I then presented ten additional suggestions – gathered from the community in conversations with parents, students, teachers, and others – about how the Mayor and City Council could partner with Pittsburgh Public Schools to serve as media and public relations advocates for public education:
- What if this is the “year of the public school” in Pittsburgh? Hold every press conference at a different public school throughout the city.
- Use the schools for public meetings and include students.
- Feature PPS students whenever possible (such as inviting students to help pick the art for his new office – which was brilliant!) More student bands at city events, students leading the pledge of allegiance, students reading their work. Use PPS students as “the face of Pittsburgh.”
- Create a website featuring PPS stories and graduates. Or include these in existing web sites.
- Highlight PPS graduates whenever and wherever possible: Hall of Fame, emphasize in mayoral and City Council proclamations, emphasize to the press.
- Designate each week a certain school’s week.

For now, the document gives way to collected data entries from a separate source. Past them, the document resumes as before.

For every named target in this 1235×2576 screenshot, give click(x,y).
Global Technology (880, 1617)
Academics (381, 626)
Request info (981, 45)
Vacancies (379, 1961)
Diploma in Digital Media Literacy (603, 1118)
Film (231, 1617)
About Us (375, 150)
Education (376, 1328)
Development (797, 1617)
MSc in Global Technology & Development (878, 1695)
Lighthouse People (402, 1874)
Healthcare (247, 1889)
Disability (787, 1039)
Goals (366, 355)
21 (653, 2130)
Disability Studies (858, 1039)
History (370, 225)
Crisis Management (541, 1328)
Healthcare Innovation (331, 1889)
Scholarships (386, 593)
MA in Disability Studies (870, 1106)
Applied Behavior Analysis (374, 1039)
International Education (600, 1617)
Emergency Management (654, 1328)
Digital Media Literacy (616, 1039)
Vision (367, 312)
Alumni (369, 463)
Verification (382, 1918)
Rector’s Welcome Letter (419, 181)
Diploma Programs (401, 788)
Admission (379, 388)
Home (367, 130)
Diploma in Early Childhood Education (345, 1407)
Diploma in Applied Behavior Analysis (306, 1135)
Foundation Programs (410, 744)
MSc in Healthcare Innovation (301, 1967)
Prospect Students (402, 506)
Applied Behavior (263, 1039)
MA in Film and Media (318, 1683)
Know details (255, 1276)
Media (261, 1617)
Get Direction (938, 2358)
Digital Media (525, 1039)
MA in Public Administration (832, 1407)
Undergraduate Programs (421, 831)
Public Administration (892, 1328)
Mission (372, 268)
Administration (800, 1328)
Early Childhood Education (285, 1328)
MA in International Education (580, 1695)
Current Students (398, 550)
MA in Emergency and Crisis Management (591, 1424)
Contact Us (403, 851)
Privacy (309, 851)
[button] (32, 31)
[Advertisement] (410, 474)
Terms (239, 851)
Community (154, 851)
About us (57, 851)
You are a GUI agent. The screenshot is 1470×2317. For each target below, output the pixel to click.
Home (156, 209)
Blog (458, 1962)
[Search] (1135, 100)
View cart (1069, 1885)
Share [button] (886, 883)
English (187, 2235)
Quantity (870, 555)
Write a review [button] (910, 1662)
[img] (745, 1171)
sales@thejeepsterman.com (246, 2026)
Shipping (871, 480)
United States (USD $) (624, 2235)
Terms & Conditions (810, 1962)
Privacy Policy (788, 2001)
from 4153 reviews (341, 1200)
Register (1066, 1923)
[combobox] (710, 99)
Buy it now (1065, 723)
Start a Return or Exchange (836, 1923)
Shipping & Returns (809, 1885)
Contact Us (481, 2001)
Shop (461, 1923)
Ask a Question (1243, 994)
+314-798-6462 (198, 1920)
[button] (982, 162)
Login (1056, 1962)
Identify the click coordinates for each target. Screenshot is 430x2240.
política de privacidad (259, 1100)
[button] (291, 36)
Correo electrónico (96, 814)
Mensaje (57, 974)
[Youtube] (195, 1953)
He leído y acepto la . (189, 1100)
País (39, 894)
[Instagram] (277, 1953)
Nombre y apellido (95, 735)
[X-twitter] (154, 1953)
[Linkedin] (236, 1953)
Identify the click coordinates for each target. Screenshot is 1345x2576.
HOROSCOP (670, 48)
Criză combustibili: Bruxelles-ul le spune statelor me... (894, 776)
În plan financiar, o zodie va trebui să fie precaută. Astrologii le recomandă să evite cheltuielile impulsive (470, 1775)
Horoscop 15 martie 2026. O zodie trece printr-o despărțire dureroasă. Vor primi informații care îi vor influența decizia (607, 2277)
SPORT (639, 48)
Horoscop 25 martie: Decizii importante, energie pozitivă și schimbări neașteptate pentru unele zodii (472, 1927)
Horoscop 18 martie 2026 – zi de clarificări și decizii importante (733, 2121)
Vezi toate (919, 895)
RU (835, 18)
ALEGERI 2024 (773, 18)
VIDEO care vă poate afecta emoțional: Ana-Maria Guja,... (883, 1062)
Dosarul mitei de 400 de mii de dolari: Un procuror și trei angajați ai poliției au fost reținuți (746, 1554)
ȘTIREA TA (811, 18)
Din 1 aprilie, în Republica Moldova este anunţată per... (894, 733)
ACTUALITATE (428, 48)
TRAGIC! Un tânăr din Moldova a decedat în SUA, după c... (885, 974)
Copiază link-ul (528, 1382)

With 50 PPS schools, every week of the year could celebrate a different school: “Pittsburgh Manchester week,” then “Pittsburgh Lincoln week,” etc. Or double up, and feature two schools each week for 25 weeks during the school year. Concentrate news stories on those schools and use it as a way to engage families and communities in the process.
- Engage students, families and communities in creating the list of “What works in my school” or “What’s great about my school.” Otherwise it’s not authentic and rings hollow. Kids can spot what’s phony.
- Sponsor a student media or video contest to have kids tell their stories about #PPSWhatWorks, #PPSrocks.
- Acknowledge that we want these success stories in every PPS school; not an attempt to whitewash or paper over problems. Stories of “What is Great” are both real and aspirational.
- Encourage billboard and other media donations for an ad campaign featuring students and parents explaining why #WeChosePPS
We learned that our final meeting will be with Mayor Peduto himself, and then the Task Force will submit its concluding report by December. If you have anything to add, please let me know and I will bring it to the table! I consider these small windows through which we can make our voices heard. Process issues can frustrate our attempts, or even slam those windows shut, but our determination and commitment to education justice for all students is strong stuff. And I am still encouraged that our new mayor truly wants to hear from the community. So let’s hear your ideas!